**Exercise details:**
In the text on gold and the dollar, what did King Faisal make the dollar in 1974 in return for a U.S. promise of military protection?

**Extracted text:**
—————

The type of insurance that could protect that entire range of assets previously discussed is gold. Gold has served as a dependable store of value for millennium. Someone in the crowd inevitably says, “I own gold and silver ETF’s, so I’m covered.” But again, what they too fail to realize is the fact that even though an ETF owns gold, fund participants are way down the food chain when cataclysmic economic events occur. Owners of physical precious metals, on the other hand, have immediate and direct access to a stable and globally accepted currency (that does well, especially when the dollar doesn’t).
With very little fanfare from the media, the dollar was essentially lobotomized last December. For a U.S. guarantee of military protection in 1974, King Faisal (King of Saudi Arabia) made the dollar the premier global reserve currency. However, unbeknownst to most, two events occurred last month that leave the dollar looking alive, but realistically dead on a global front. The first cut was made by China, who now has more than twenty countries signed with the Shanghai Energy Exchange, for the purpose of trading oil in Yuan/Gold, rather than dollars. The list includes Russia, Iran, and India, just to name a few. The paralyzing cut was made when the current King of Saudi Arabia agreed to purchase and install the Russian S-400 defensive missile system. So essentially, though no official announcement has been made, the U.S. dollar is globally “dead on the table.”
In summary, Saudi Arabia has no further reason to entertain the hegemony wishes of the United States. Further, China, Russia, Iran and others, who have had their fill of U.S. sanctions and saber-rattling, will be happy to announce the discounting or replacement of the dollar as the premier global reserve currency, most probably at a critical financial juncture, just to add a little salt to the wound. So a U.S. market crash or other financial calamity at this point, could be further exacerbated by a cacophony of negative economic conditions, previously shielded by the dollar’s hegemony standing. Don’t get caught without a chair when the music stops! There won’t be time to fix it once it breaks.

—————

**Data records:**
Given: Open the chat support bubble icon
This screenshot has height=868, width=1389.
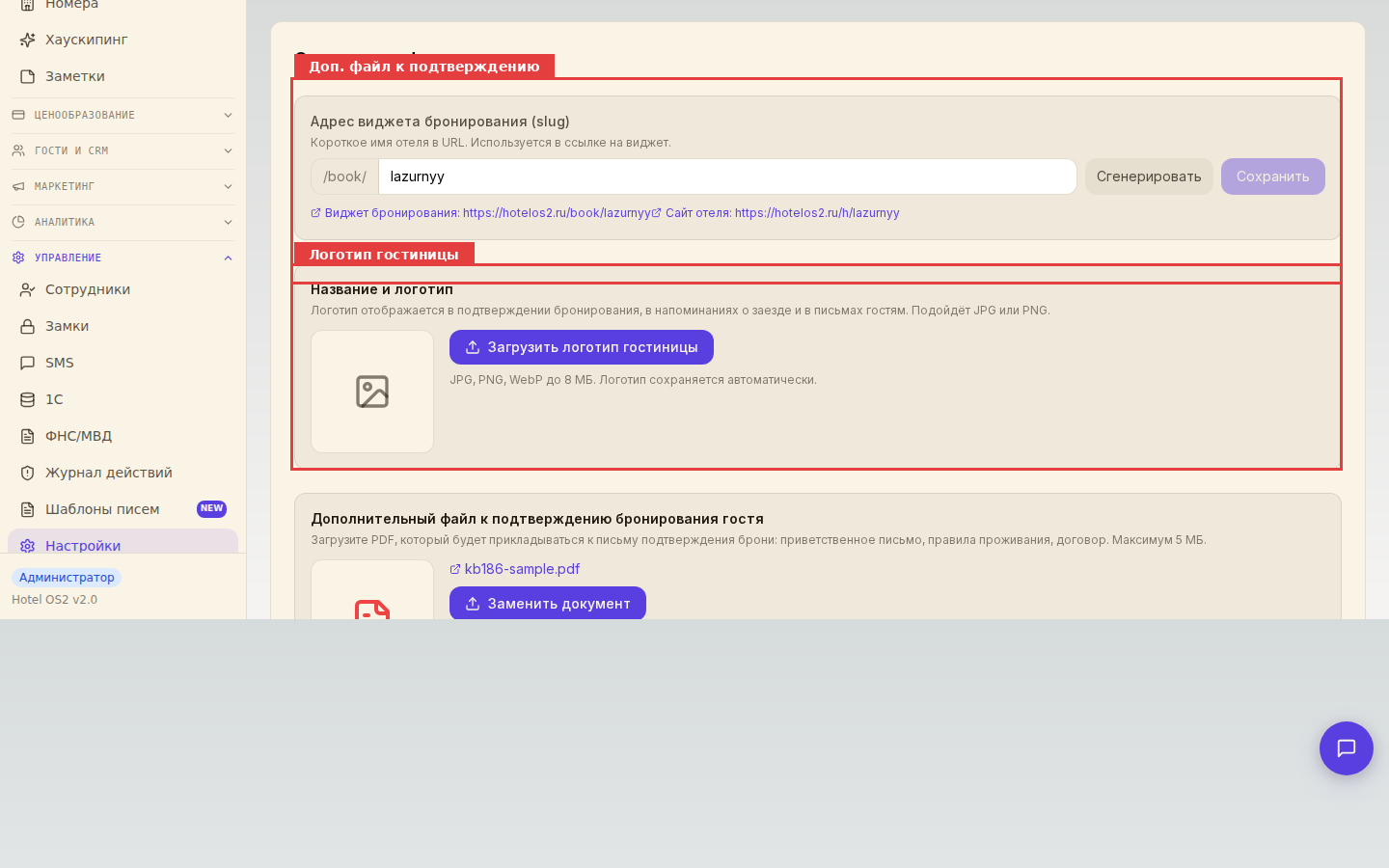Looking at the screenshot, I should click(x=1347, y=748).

—————

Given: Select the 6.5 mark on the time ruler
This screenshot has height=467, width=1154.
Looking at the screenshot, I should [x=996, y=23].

—————

**Problem solution:**
The premier global reserve currency.